(Stored items)

□ □ □

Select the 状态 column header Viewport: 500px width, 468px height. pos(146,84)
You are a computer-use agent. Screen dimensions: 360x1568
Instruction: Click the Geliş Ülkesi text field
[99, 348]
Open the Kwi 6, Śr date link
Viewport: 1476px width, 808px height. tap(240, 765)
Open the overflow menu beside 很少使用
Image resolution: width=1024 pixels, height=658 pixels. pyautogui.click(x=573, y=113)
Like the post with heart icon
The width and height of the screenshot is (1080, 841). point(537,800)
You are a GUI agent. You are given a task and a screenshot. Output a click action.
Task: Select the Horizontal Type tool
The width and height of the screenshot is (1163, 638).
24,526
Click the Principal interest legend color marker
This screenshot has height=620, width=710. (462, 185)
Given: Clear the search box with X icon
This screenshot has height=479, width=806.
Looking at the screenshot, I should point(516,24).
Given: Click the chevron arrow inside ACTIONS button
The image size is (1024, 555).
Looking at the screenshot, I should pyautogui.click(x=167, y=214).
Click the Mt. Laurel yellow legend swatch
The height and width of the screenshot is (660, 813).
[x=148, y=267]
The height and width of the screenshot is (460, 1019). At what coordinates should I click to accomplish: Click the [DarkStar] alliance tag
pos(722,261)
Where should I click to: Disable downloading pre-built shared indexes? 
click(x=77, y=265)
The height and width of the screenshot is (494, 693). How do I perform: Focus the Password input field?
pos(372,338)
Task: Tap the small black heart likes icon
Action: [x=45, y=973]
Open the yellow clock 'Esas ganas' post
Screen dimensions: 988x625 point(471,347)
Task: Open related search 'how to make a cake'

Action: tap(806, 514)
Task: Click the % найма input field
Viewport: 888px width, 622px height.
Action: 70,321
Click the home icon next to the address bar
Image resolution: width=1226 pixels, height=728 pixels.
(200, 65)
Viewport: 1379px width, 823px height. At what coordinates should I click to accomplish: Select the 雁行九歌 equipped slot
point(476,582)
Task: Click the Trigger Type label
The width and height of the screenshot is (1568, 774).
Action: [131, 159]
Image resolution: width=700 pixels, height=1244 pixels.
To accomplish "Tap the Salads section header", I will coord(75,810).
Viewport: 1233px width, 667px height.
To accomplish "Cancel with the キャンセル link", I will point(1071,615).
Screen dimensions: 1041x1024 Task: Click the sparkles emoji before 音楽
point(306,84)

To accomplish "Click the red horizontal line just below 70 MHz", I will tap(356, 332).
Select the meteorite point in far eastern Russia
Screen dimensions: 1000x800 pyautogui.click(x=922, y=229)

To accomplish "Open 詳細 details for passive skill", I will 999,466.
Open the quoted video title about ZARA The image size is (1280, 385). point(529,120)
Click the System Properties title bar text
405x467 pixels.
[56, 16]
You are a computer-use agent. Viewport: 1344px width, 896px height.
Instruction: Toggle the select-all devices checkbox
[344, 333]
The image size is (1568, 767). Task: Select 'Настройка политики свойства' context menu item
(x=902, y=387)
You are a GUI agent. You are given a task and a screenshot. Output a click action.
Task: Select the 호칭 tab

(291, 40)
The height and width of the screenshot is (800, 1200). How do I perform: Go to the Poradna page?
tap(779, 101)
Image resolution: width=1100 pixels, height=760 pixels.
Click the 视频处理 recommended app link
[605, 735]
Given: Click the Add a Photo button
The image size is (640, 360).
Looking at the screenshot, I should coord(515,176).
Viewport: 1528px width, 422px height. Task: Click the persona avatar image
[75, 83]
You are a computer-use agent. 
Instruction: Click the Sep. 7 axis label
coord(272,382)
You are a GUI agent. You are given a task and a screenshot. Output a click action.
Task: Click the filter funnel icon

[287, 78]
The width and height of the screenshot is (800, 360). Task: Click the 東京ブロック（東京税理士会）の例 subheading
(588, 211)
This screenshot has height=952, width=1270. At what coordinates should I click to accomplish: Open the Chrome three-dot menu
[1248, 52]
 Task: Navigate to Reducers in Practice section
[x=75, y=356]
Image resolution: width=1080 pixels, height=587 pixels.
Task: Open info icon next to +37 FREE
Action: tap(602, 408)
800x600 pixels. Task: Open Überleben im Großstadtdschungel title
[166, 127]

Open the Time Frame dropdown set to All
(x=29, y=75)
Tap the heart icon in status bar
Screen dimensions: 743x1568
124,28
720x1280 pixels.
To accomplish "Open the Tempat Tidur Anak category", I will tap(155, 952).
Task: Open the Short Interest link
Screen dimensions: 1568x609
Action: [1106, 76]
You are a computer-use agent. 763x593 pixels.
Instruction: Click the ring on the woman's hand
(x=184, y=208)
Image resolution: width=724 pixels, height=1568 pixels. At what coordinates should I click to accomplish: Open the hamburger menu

□ □ □

Required work:
From the entries above, extract every line where the word "header" appears.

Answer area:
Select the 状态 column header Viewport: 500px width, 468px height. pos(146,84)
To accomplish "Tap the Salads section header", I will coord(75,810).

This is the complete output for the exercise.